**PROBLEM**
For the full listing below, write out each entry exactly and exclude the images.

**EXTRACTED MATERIAL**
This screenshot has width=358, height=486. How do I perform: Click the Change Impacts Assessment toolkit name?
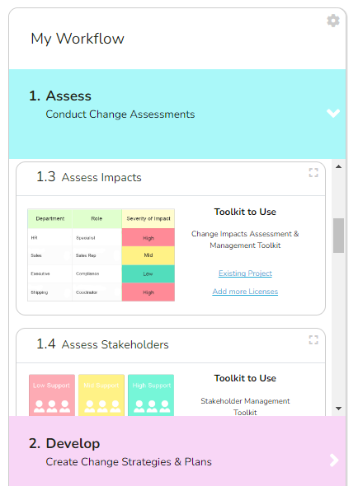(245, 240)
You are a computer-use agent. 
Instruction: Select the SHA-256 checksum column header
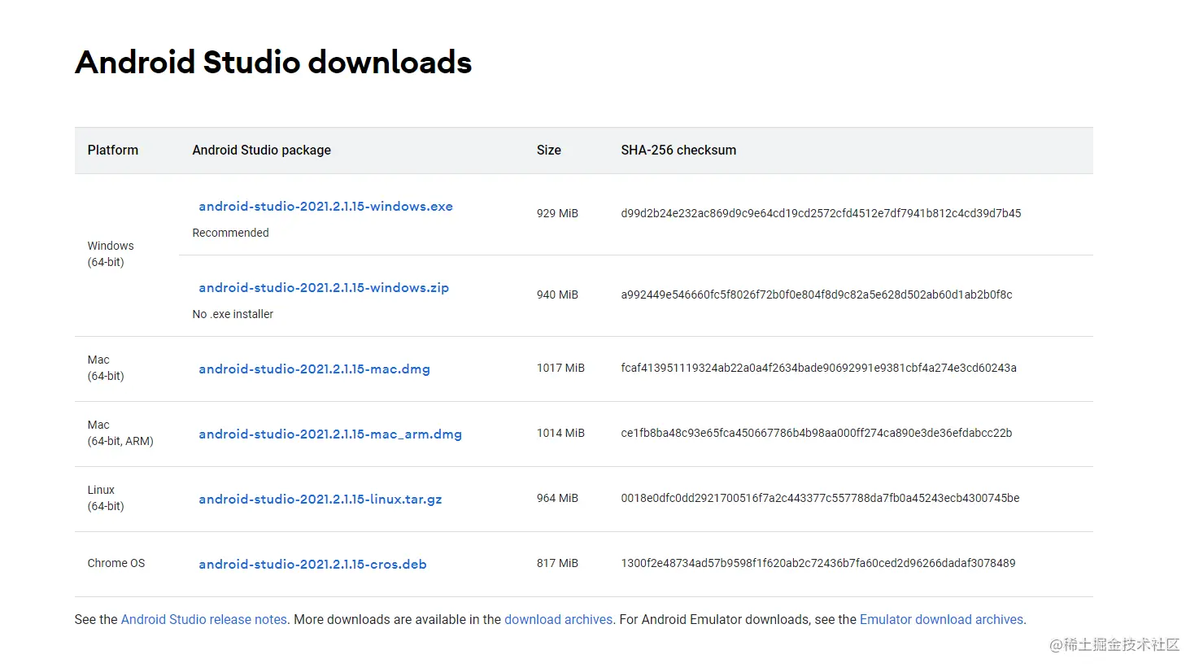[678, 150]
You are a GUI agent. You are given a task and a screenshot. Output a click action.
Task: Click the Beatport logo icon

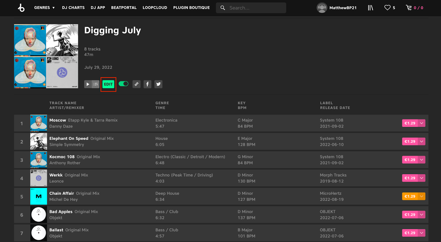(21, 8)
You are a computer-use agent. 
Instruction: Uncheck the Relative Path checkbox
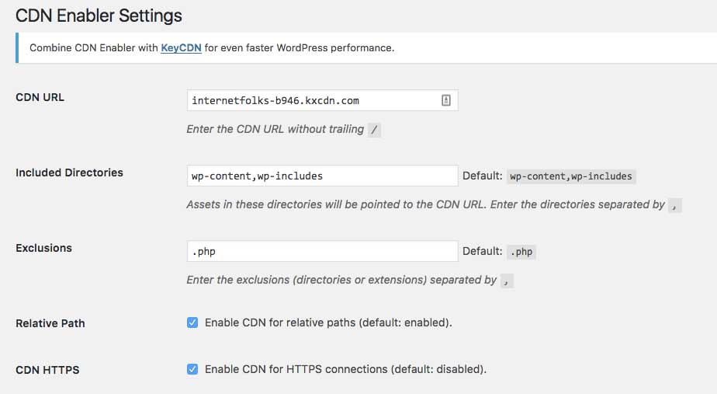click(192, 323)
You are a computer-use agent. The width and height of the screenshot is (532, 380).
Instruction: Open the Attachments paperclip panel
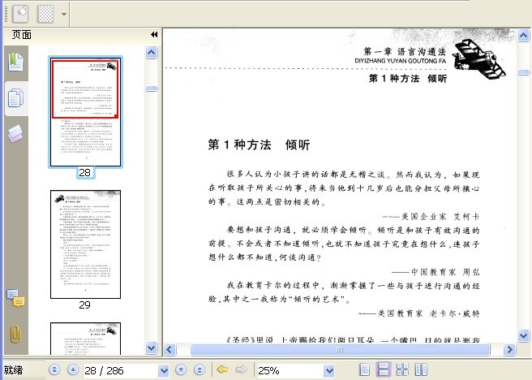[15, 335]
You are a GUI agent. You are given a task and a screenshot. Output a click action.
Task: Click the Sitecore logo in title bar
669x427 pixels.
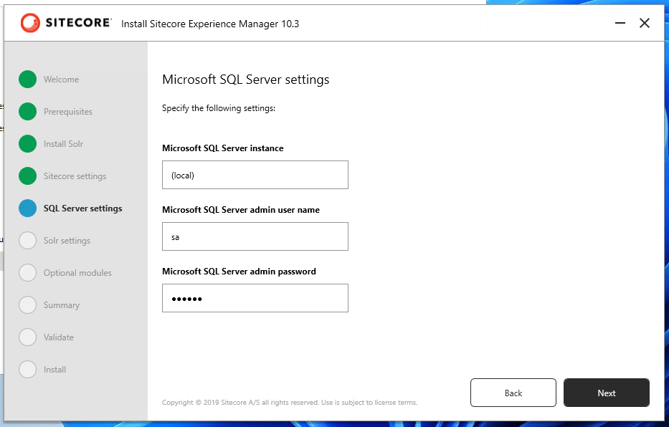[x=66, y=23]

**WRITTEN SOLUTION**
This screenshot has width=358, height=486. How do I perform: Click the Change Impacts Assessment toolkit name?
(245, 240)
You are a computer-use agent. 
Instruction: Select the SHA-256 checksum column header
[678, 150]
You are a GUI agent. You are given a task and a screenshot. Output a click action.
Task: Click the Beatport logo icon

(21, 8)
You are a computer-use agent. 
Instruction: Uncheck the Relative Path checkbox
click(192, 323)
You are a computer-use agent. The width and height of the screenshot is (532, 380).
Instruction: Open the Attachments paperclip panel
[15, 335]
You are a GUI agent. You are given a task and a screenshot. Output a click action.
Task: Click the Sitecore logo in title bar
669x427 pixels.
[x=66, y=23]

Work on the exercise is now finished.